Passage to read ->
Do you even have a smartphone? These things are designed to be unrepairable, or so expensive to repair you might as well replace them.
I'm a good cook. I'm a fantastic eater. - Steven Brust
It all depends how you do it. Plenty of environmentalists applaud sensible refuse-burning power plants & community heating projects. If you just stick it in a field, cover it with gas, light it, and try to generate electricity from that, of course environmentalists would complain. You'd probably complain too if it was near you.
Why do you need a newer Android? Perhaps you are part of the problem.
security, the old one isn't updated anymore.
industry shoves the responsibility of having compromised devices infecting the net on to the customer, with exactly two alternatives: buy the new phone, or stop using phones altogether. clever business.
A good cost analysis is never difficult.
Speaking as a certified accountant I could not disagree more. If you think cost analysis "is never difficult" then you don't understand how to do it properly. Some trivial cost accounting problems are easy but that describes a rather small subset of the cost analysis problems out there. Let me put it this way, I get paid fairly well because cost accounting isn't something just anyone can do competently.
Raw materials, when mined, are not refined
Realistically lots of recycled materials effectively require a "refining" step. That recycled milk jug comes frequently isn't clean so it has to be processed before the materials can be utilized.
you also have to expend more effort and energy to refine them and turn them into something useful
You have to do the same for recycled materials. The real question is whether less effort and energy (thus less cost) is required to recycle. For some products (like aluminum) the energy to turn ore into ingots is MUCH higher than to recycle. For others (like plastic) the economic advantage of recycling isn't so clear because it's relatively cheap to make the virgin product.

Available data ->
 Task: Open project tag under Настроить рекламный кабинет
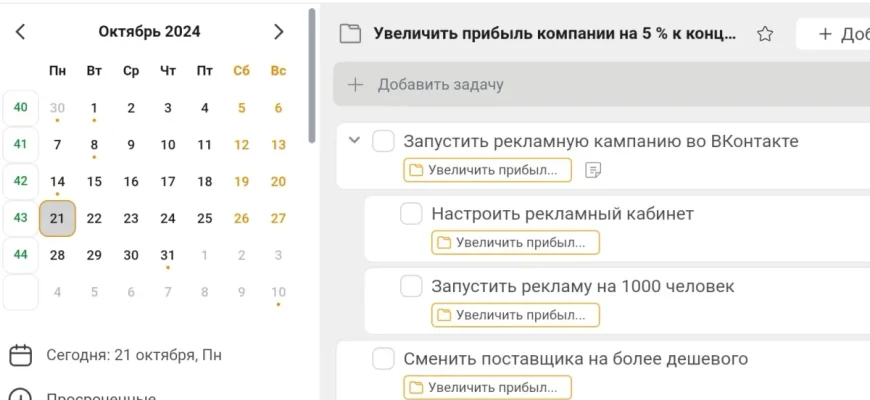(515, 242)
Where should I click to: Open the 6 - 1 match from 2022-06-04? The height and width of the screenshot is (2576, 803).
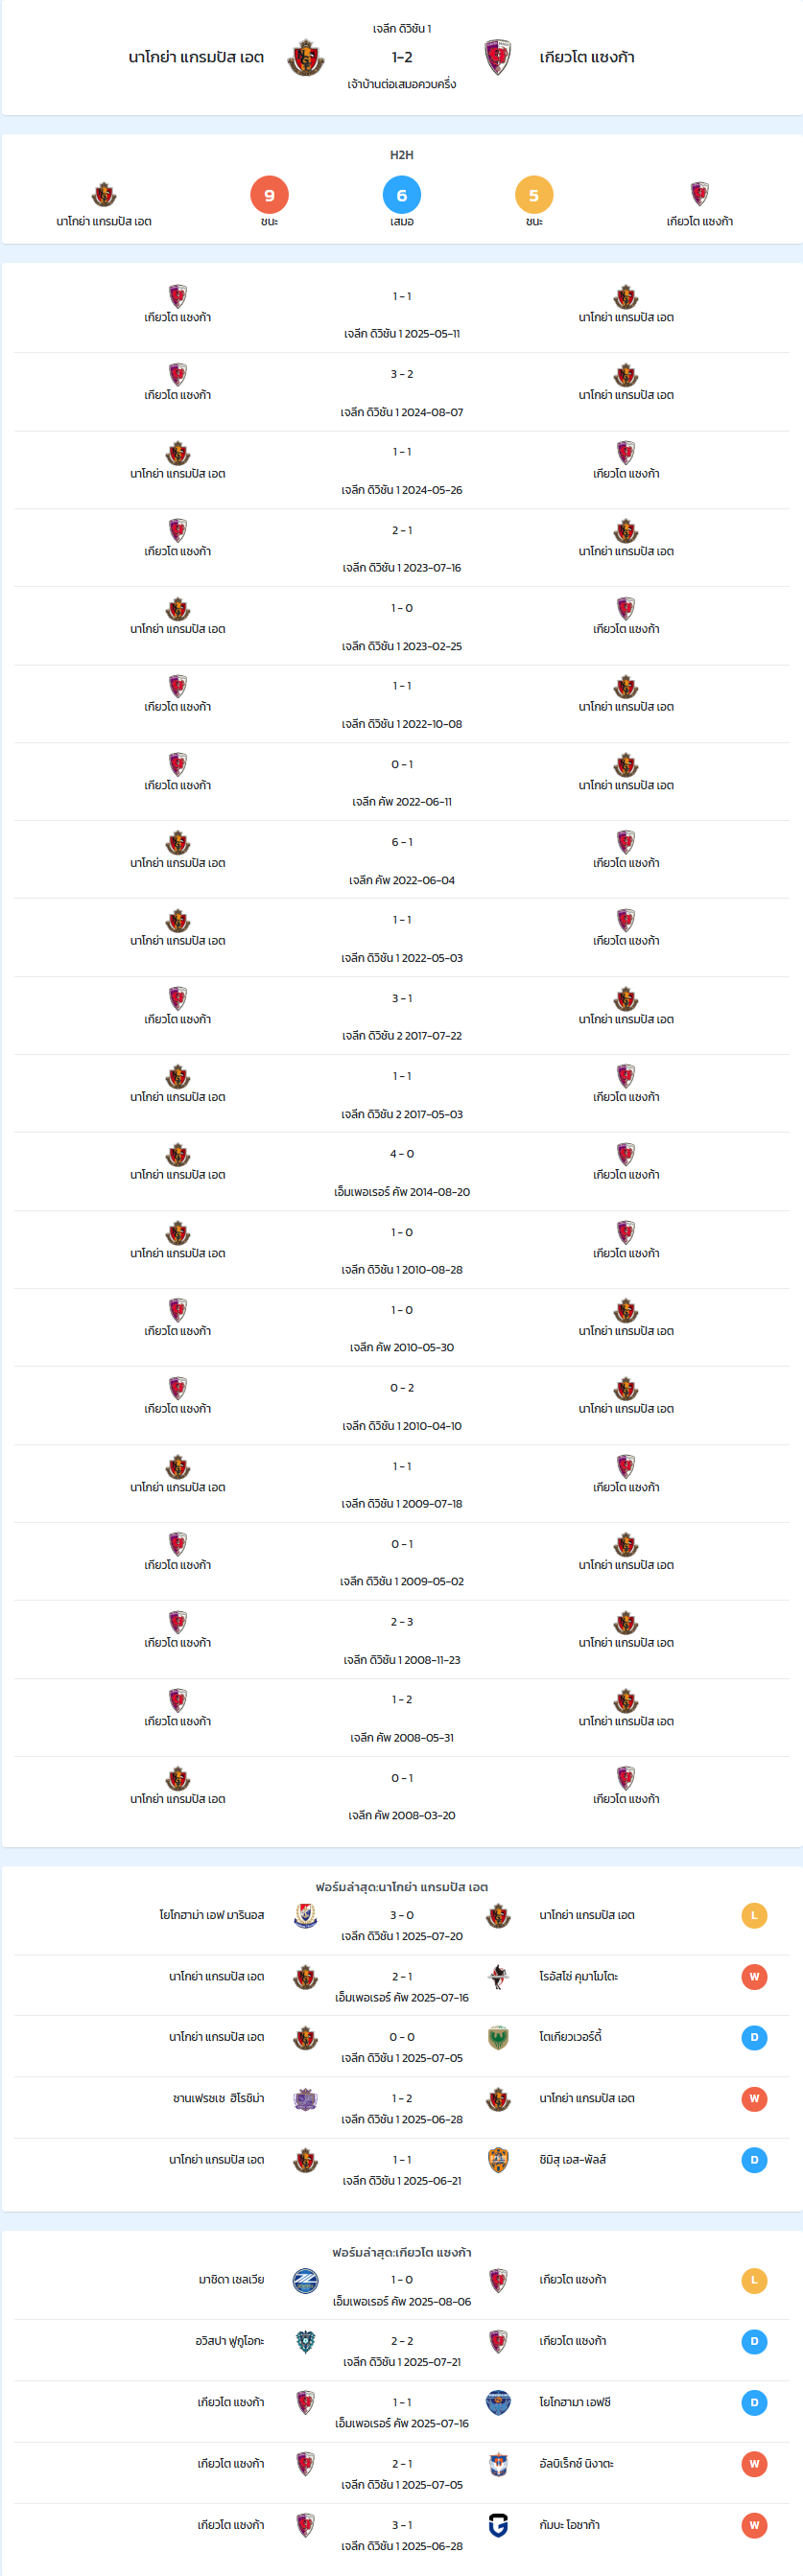(x=402, y=860)
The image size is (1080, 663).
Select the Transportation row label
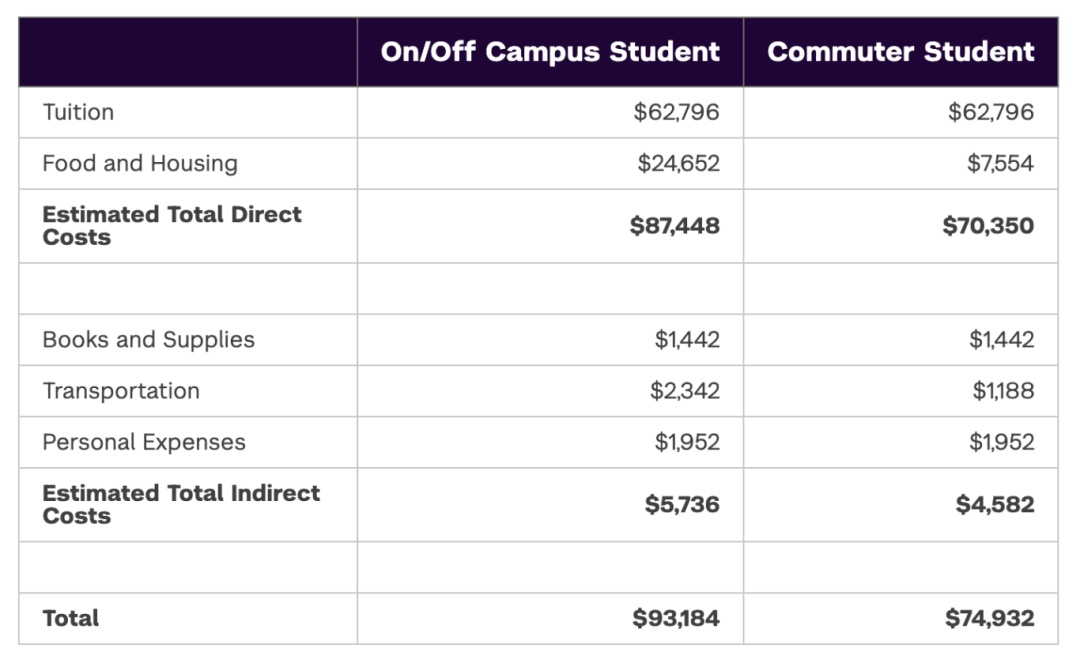tap(121, 391)
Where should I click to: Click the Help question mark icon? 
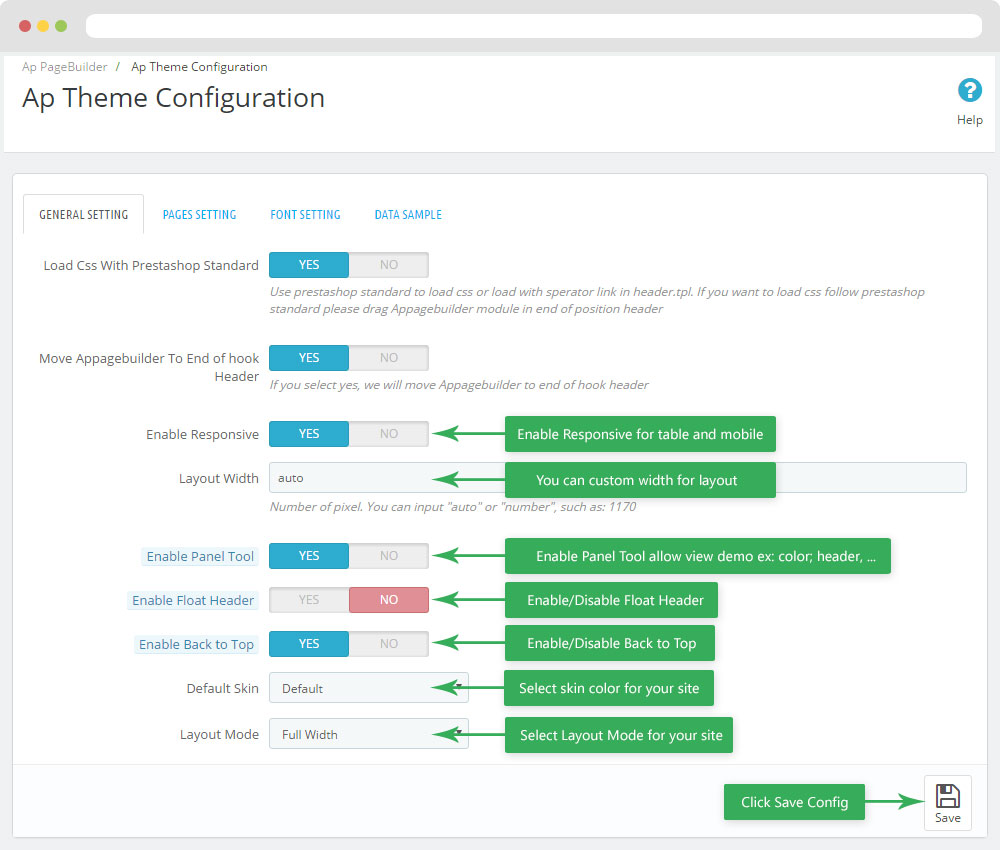[x=969, y=91]
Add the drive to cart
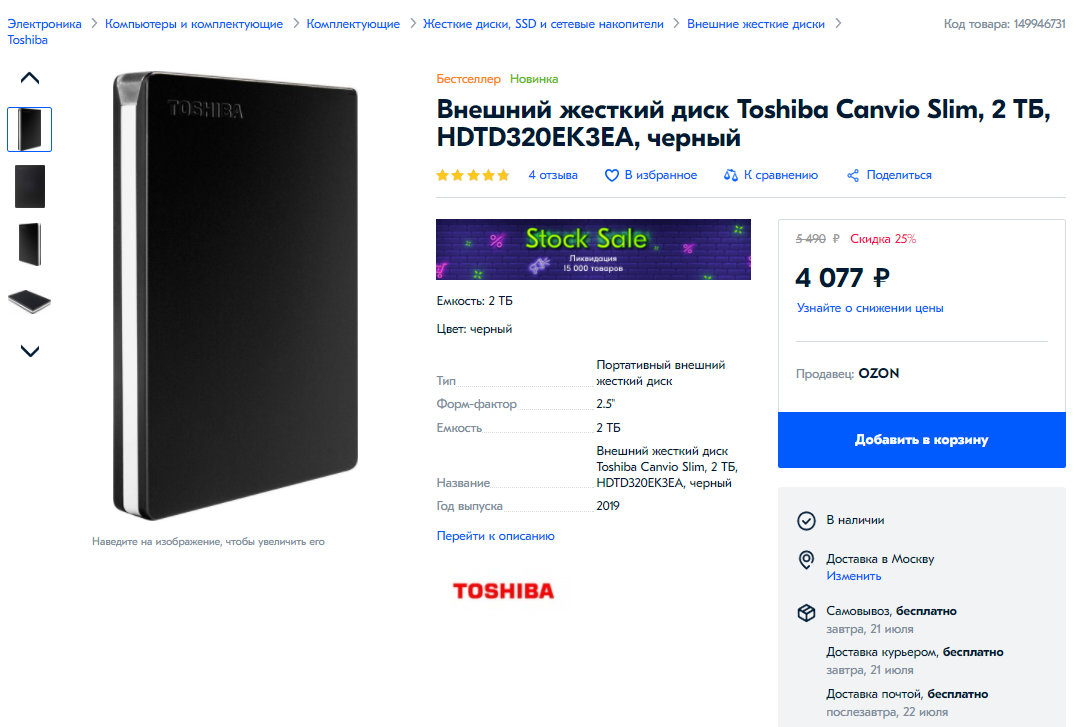The image size is (1089, 727). [922, 440]
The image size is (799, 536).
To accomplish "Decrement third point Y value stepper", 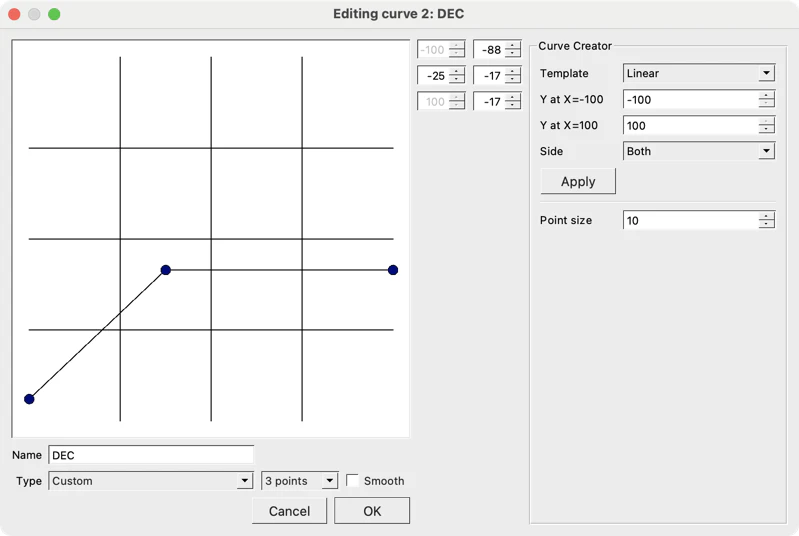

Task brief -> Continue the comment thread on phone repair and recycling costs from after its last comment.

Answer space ->
With recycling, you bypass a lot of that, so it should be cheaper and more efficient: instead of going through all these refining steps, you just take some used HDPE, grind it up and/or melt it down, and make more HDPE containers out of it.
Unfortunately it isn't that simple. Recycled materials require that they to be sorted, contaminants have to be removed, it has to be cleaned, it has to be processed into a useable form for processing. These costs are not trivial and the waste stream is definitely not clean and well organized. Furthermore for many materials like plastics or paper the contaminants cannot always be removed or the chemical structure is altered such that they cannot be a perfect substitute for virgin materials.
So if the economics are favoring using virgin raw materials instead of recycling existing refined materials, we're doing something really wrong.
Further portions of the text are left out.